Segment Start: SUPPLIED TEXT

Making Sense of Retirement Planning (4): Decisions You'll Need to Make as You Get Closer to Retiring

As you get closer to actually retiring, you'll have decisions to make. We're going to cover some of these today by topic. Today's discussion is geared to those who have some time before retiring. We're not going to get into too much detail; rather the point here is to be aware of the decisions you'll need to make so you can spend time researching and studying each in order to make the best decision.

When to Claim Social Security Benefits

If you retire early, you may want to defer collecting your social security. These benefits are available starting at age 62, and indeed the majority of Americans apparently sign up then, even if they haven't stopped working. If you need the money, the decision's a no-brainer. But if you don't need it right away, you need to at least understand two factors:

The "earnings test limits" imposed on distributions before you qualify for full benefits, which will be the case if you start taking social security at age 62, will cause your benefits to be suspended.

For married couples, taking benefits early will impact survivorship benefits. These are the payments that the surviving spouse receives after the first spouse dies. The survivor is entitled to the full payment made to their partner, if that amount exceeds their own payout. But if the survivor had started taking benefits early, that survivorship benefit will be lower than if they had waited. For some this won't mean that much. But for many, the loss of hundreds of dollars of monthly could impose real hardship.

Segment End: SUPPLIED TEXT
Segment Start: STUDY MATERIAL

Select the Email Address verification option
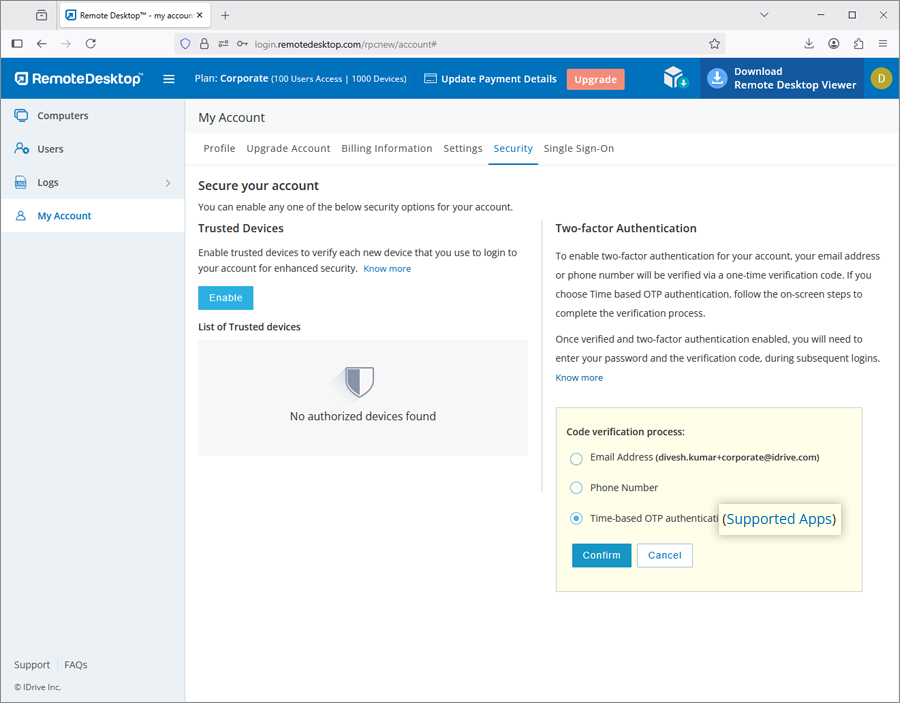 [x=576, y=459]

Segment End: STUDY MATERIAL
Segment Start: STUDY MATERIAL

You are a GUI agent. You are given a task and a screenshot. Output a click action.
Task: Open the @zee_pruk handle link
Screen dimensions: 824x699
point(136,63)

Segment End: STUDY MATERIAL
Segment Start: STUDY MATERIAL

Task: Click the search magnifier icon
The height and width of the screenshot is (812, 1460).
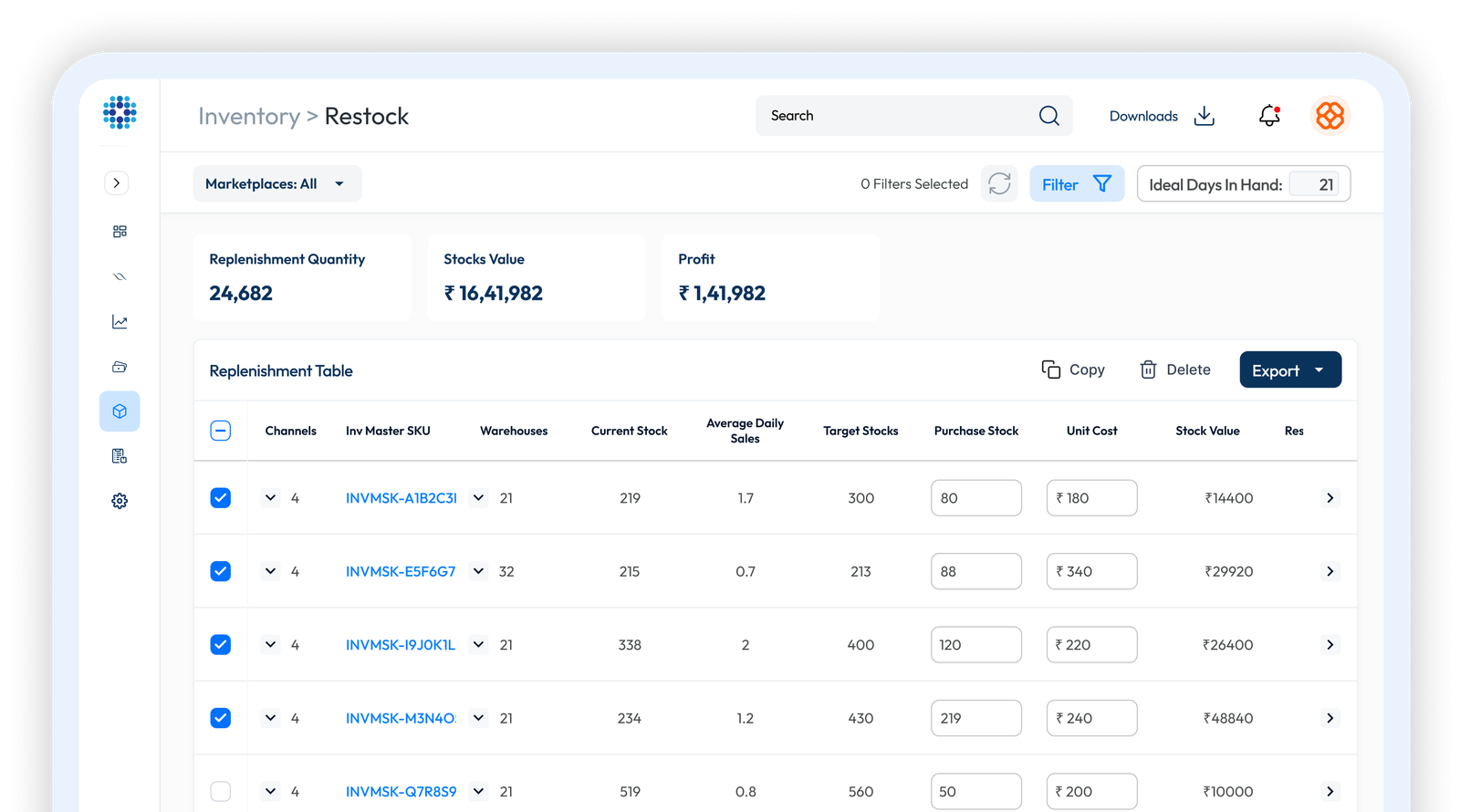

Segment End: STUDY MATERIAL

WHAT YOU HAVE TO DO: In the retirement planning text, what payment is the surviving spouse entitled to?

RESPONSE AREA: The full payment made to their partner, if that amount exceeds their own payout.